The Securities and Exchange Commission (SEC) ordered a New York-based investment adviser and its principal to pay a total of $250,000 over their alleged failure to disclose misuse of profits raised from clients.

Matthew Bruderman and his firm, Bruderman Asset Management, agreed to cease and desist from further violations and a censure in reaching settlement, the SEC announced in a press release Tuesday. The firm was also faulted for not implementing policies and procedures concerning disclosure of conflicts of interest.

The agency acknowledged remedial acts undertaken by the firm and Bruderman, including voluntarily repaying certain debts to clients totaling nearly $1.7 million.

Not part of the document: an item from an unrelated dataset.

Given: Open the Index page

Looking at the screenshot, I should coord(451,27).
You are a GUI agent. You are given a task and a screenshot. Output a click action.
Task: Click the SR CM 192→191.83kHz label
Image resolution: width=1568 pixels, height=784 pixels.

The details: From at least February 2017 through August 2021, Bruderman Asset Management advised at least 13 clients to invest at least $6.1 million in three companies in which Bruderman had decision-making authority and ownership interests, the SEC alleged in its order.

The firm and Bruderman failed to disclose to the clients their investments would be temporarily used to fund payroll and repay loans, the SEC said.

“Full disclosure of conflicts of interest is a central safeguard for investors who place their trust in investment advisers,” said Sheldon Pollock, associate director of the SEC’s New York regional office. “Our program remains focused on ensuring that investment advisers make full and complete disclosures in order to increase investor confidence.”

The firm did not respond to a request for comment. It agreed to settle without admitting or denying the SEC’s findings.